[RAW DATA — start]
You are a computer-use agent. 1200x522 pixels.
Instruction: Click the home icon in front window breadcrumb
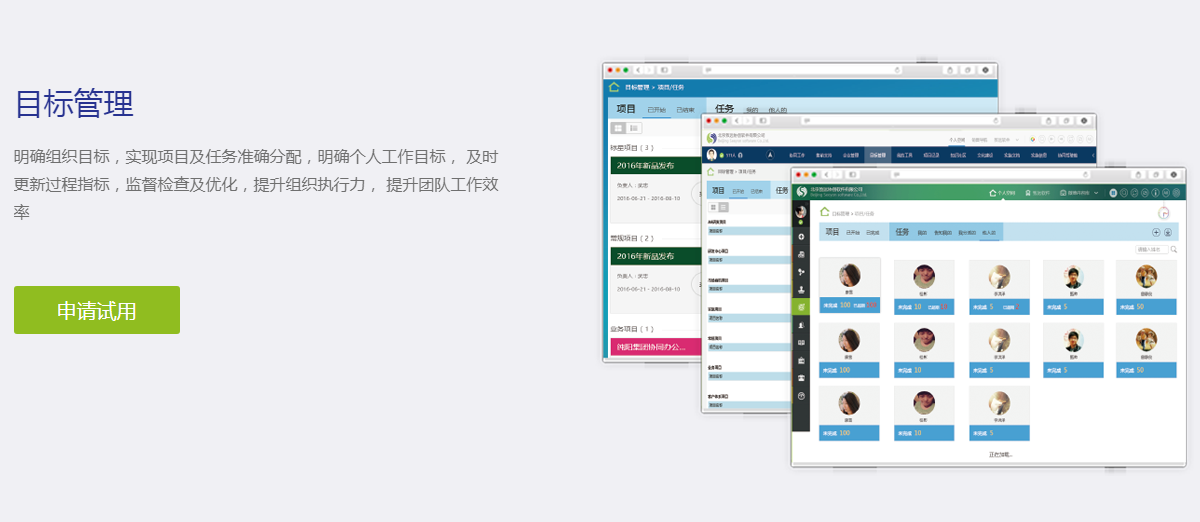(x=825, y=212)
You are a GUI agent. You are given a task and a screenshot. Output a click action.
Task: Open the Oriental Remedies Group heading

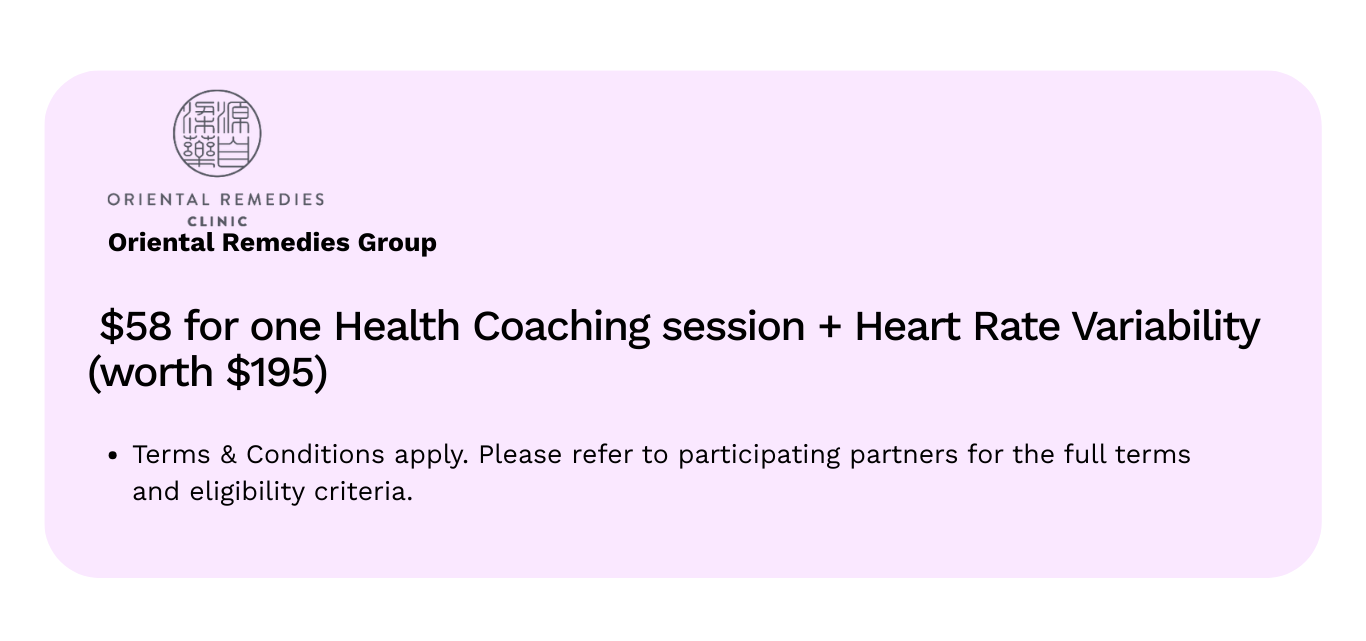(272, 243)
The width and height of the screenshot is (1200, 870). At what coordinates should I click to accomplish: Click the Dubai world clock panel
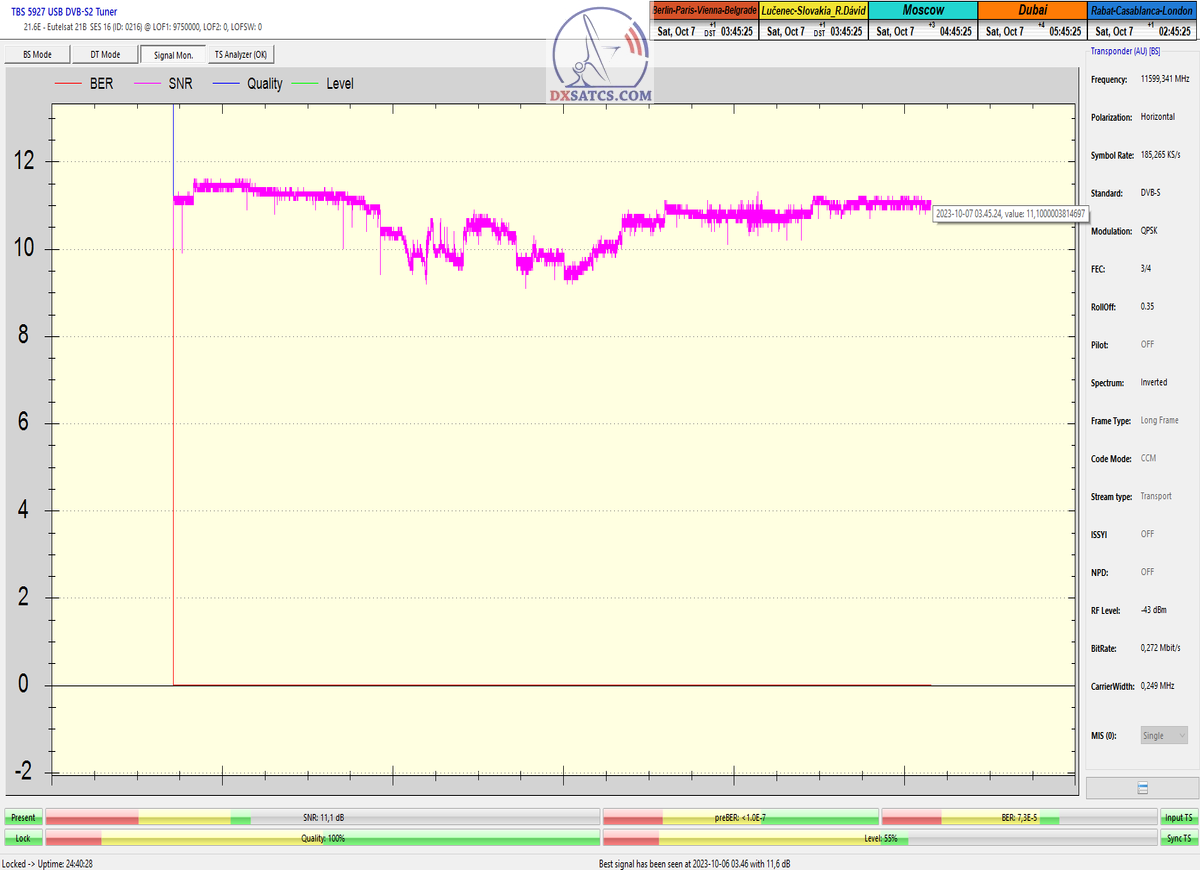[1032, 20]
[RAW DATA — finish]
[RAW DATA — start]
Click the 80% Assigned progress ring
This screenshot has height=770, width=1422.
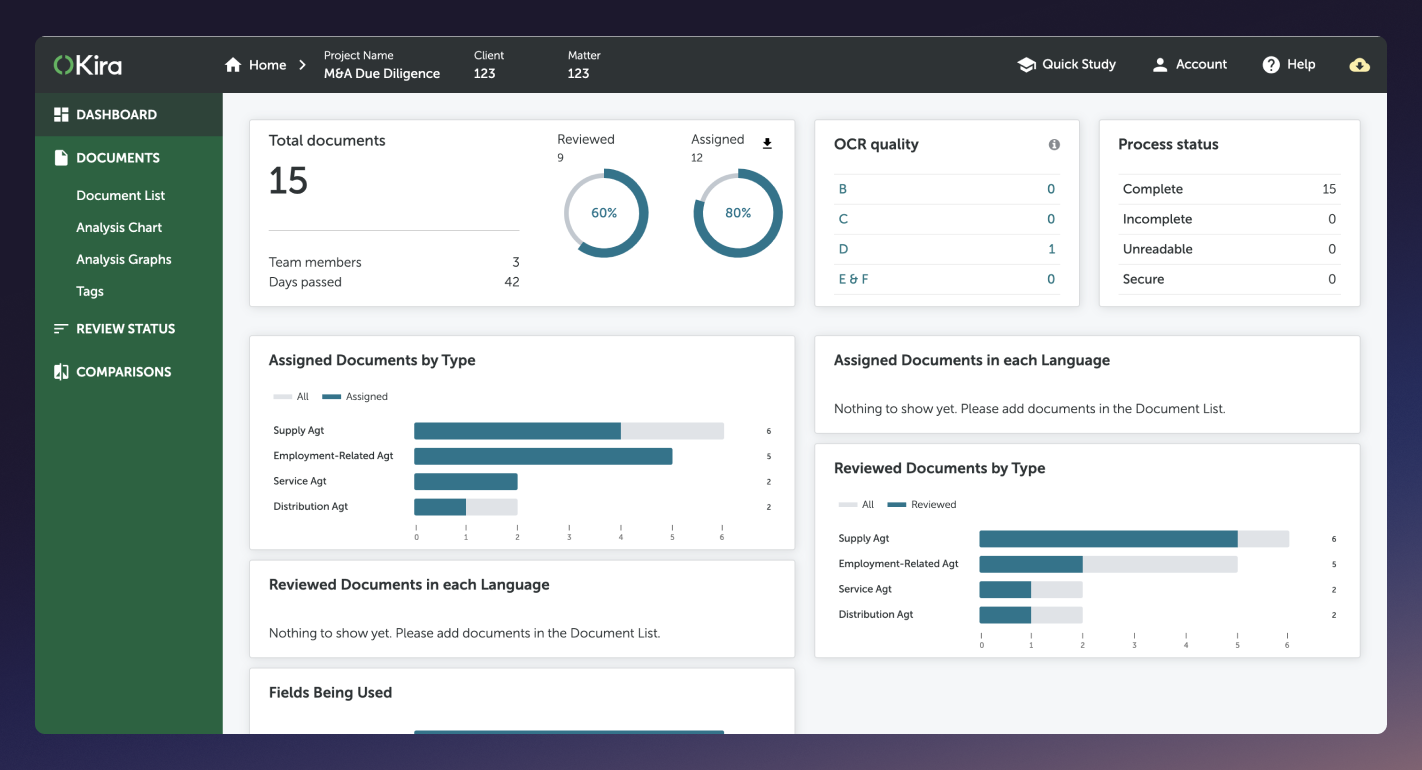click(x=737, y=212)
[RAW DATA — finish]
[RAW DATA — start]
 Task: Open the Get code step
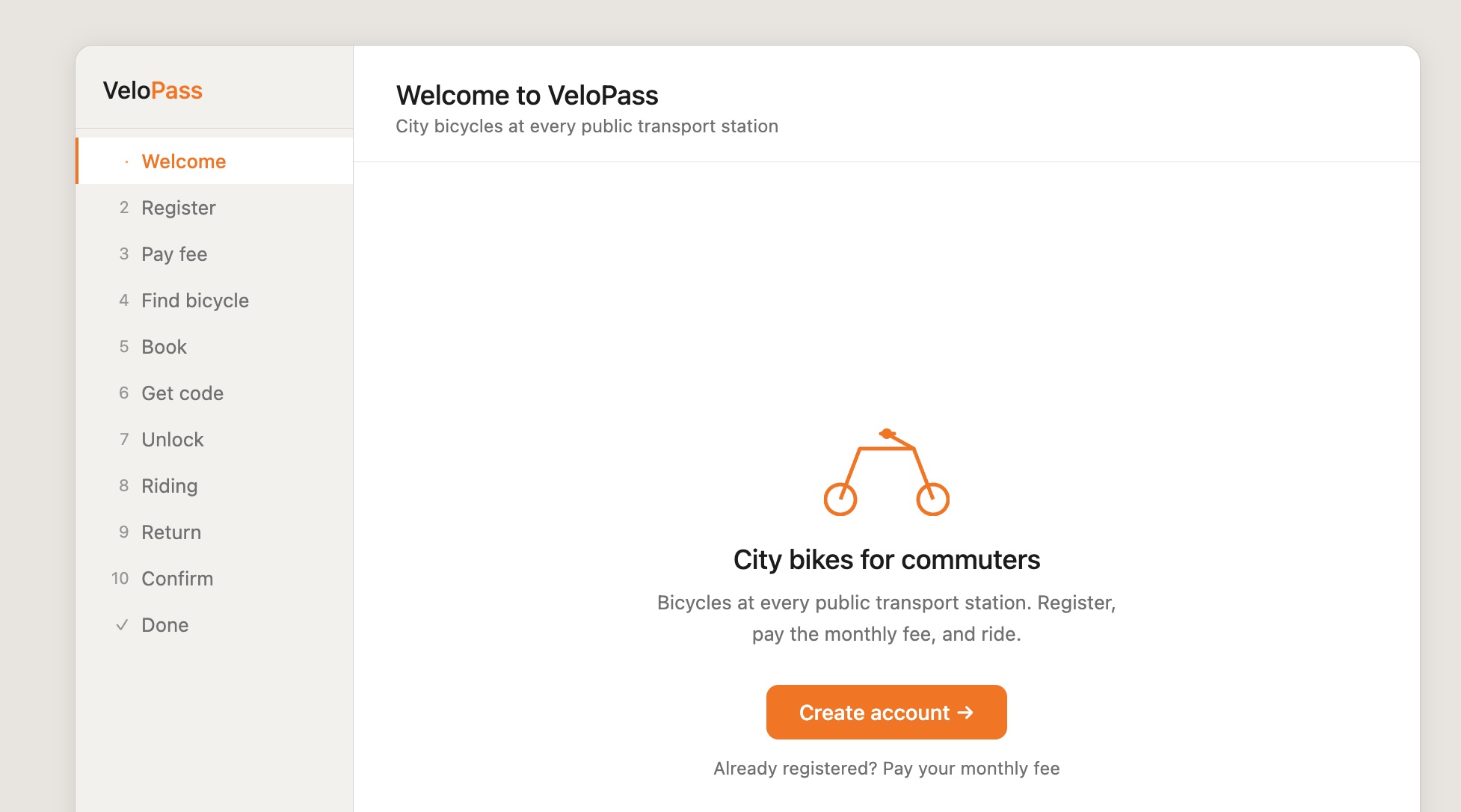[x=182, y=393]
[RAW DATA — finish]
HOW TO COMPLETE THIS TASK —
Across the records above, return every line that contains the word "agent".

SOLUTION TO THE PROBLEM —
You are a computer-use agent. 1200x522 pixels.
You are a GUI agent. You are given a task and a screenshot. Output a click action.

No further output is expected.